Literature and the Arts

Literary Criticism

  • Despite The New Age's importance to modernist studies, there are many moments where it offers critique of the modernist project, including that put forth by its own writers. For example, in “Readers and Writers,” Orage writing as R. H. C. criticizes Pound's translation of Fontenelle in The Egoist, saying it is dull and unreadable (22.02:31).
  • Orage does also reject much of Georgian writing. In a review of An Annual of New Poetry, he writes,
    “Style! Style! There seems to be a conspiracy against it nowadays”(22.04:76)
    ; notably, Robert Frost is one of the poets he is criticizing in this review. As noted above, The New Age also publishes in this volume a series of parodies of contemporary authors, “An Anthology of Modern Prose.”
  • Another notable modernist, or perhaps proto-modernist author, Joseph Conrad, suffers at the hands of Orage in a review of Lord Jim (22.10:196).
  • Paul Selver has an extensive review in 22.06:115-16 of contemporary verse.
  • In a February 1918 “Readers and Writers,” Orage writes extensively on The Little Review, in which Pound and Wyndham Lewis have pieces. He is not especially enthusiastic about this modernist project, writing, “The aim of the 'Little Review' […] is to publish articles, stories, verses and drawings of pure art - whatever that may be. It is not demanded of them that they shall be true — or false; that they shall have a meaning — single or double; that they shall be concerned with life — or fancy. Nothing, in fact, is asked of them but that they shall be art, just art.” He also notes that among the issues he is considering, one, containing a story by Lewis, was seized by the New York Postal Censor; on this, he writes,
    “I have no fancy for defending Mr. Lewis' story.
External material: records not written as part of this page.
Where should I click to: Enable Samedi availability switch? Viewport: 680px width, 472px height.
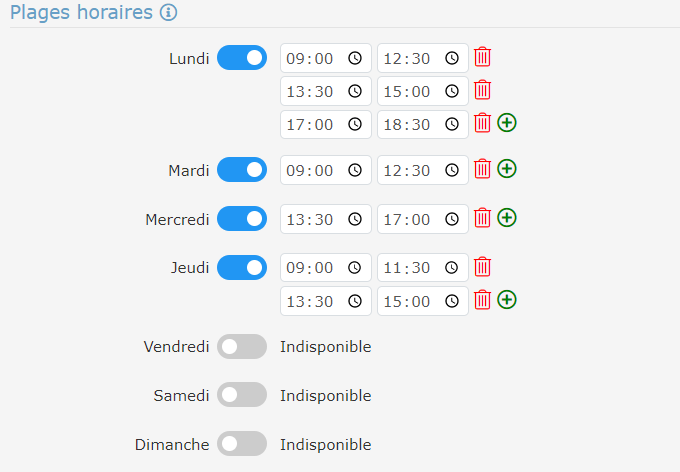pos(242,395)
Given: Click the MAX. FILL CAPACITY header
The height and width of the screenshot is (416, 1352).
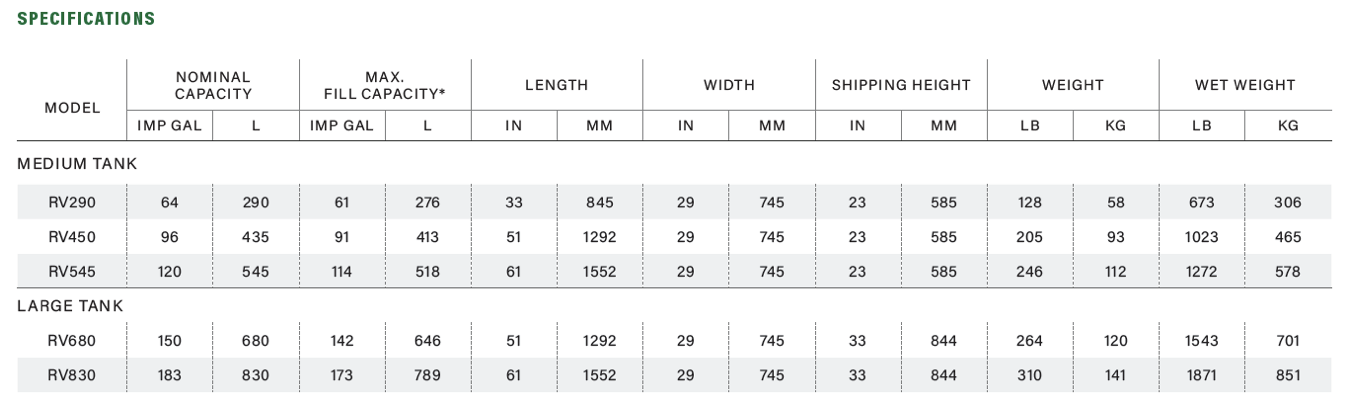Looking at the screenshot, I should point(384,85).
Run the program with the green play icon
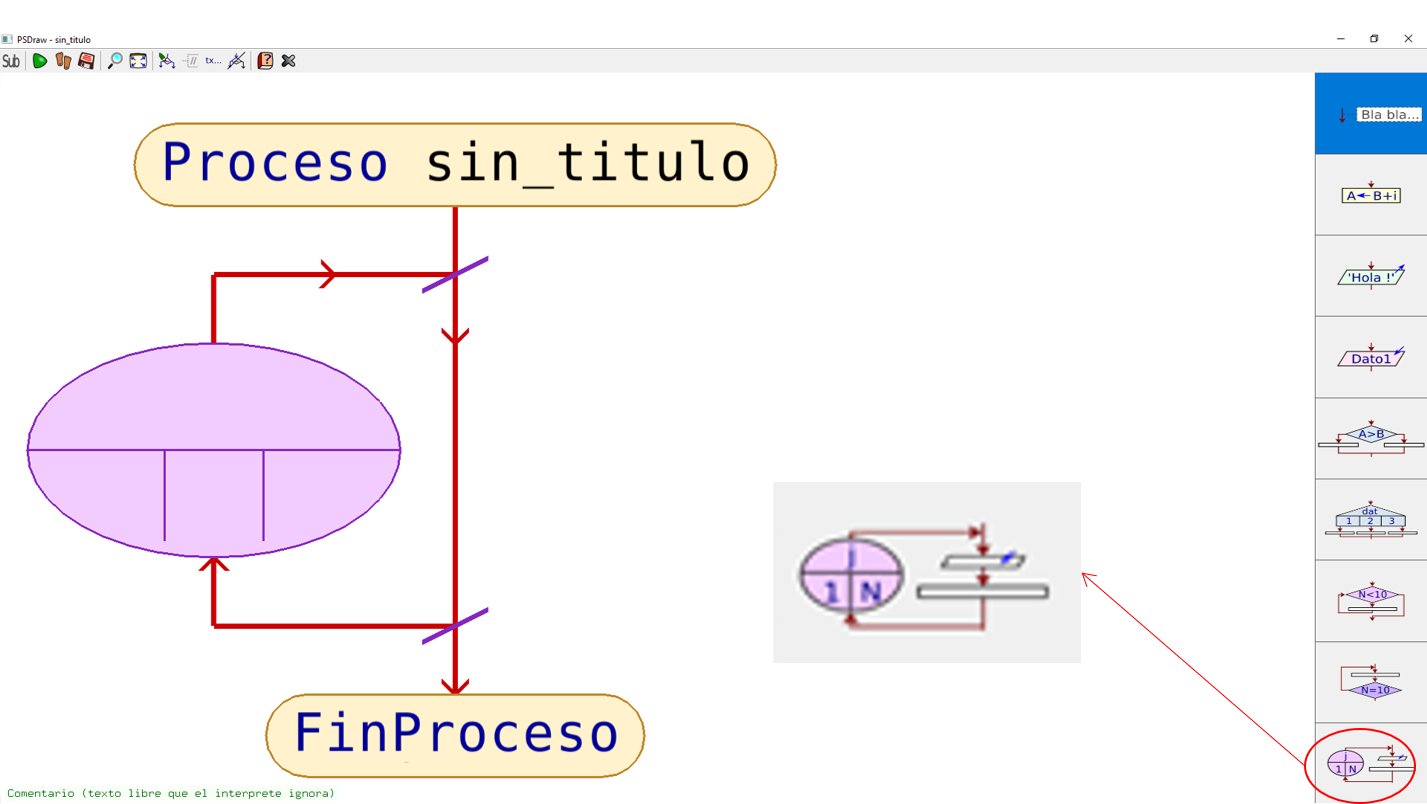The height and width of the screenshot is (804, 1427). tap(40, 60)
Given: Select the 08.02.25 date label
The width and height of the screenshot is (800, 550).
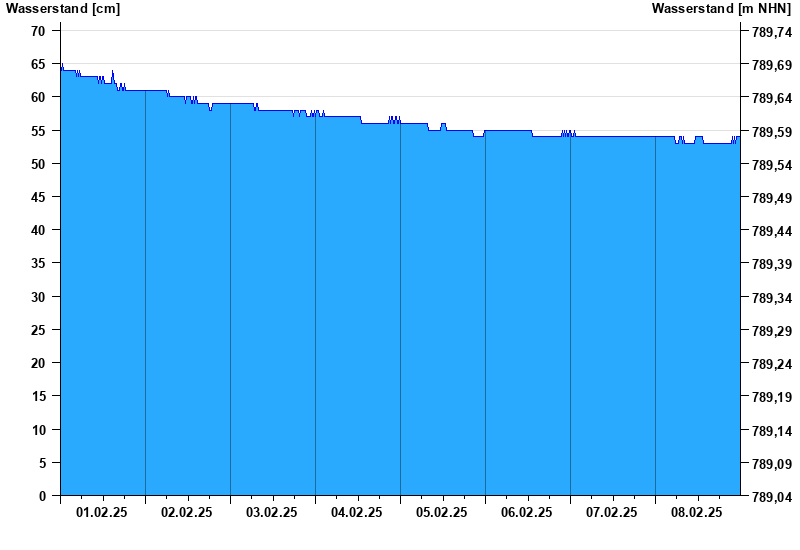Looking at the screenshot, I should [x=696, y=512].
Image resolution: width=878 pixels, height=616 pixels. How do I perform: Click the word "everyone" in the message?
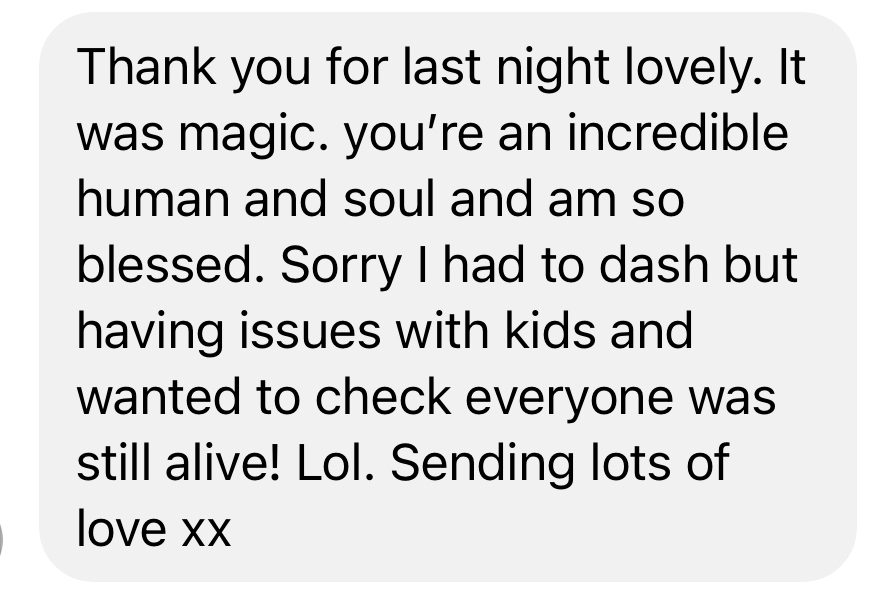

It interests me, but I do not want it to interest my neighbors”(22.17:332-33)

Drama and Art

  • A. E. Randall, writing as John Francis Hope, and Orage have a dialogue about the relationship between cinema and drama. Orage points out that cinema is not really a reproduction of theater, and that it has its own aesthetic qualities and categories; Hope argues that theater is more powerful in that it permits a wider range of human and artistic expression (22.03:52; 22.04:71).
  • In a series of articles, Hope considers the state of contemporary theater. He notes that while industrialism and commercialism have affected drama, a main reason that no good plays are being produced is that no one is writing any (22.17:330; 22.18:352). He also looks at “experimental” theater produced by the Stage Society, and discusses the problem of producing interesting foreign drama when there is nothing worthwhile to produce in one's own country (22.21:416).
  • Pound, writing as B. H. Dias, offers scathing criticism of what he sees as the corruption and decay of much contemporary British art. He does appreciate an exhibit at the Grafton of Degas, Whistler, and Sargent (22.08:152), but criticizes harshly an exhibit of the London Group (22.04:74) and a pastel exhibit, writing of the pastels:
    “Without being litigious we may say at once that most of the exhibits at the present exposure of the Pastel Society already show signs of decay, or at least of mortality and corruption, and that the sooner the process completes itself the better for all concerned”(22.06:310)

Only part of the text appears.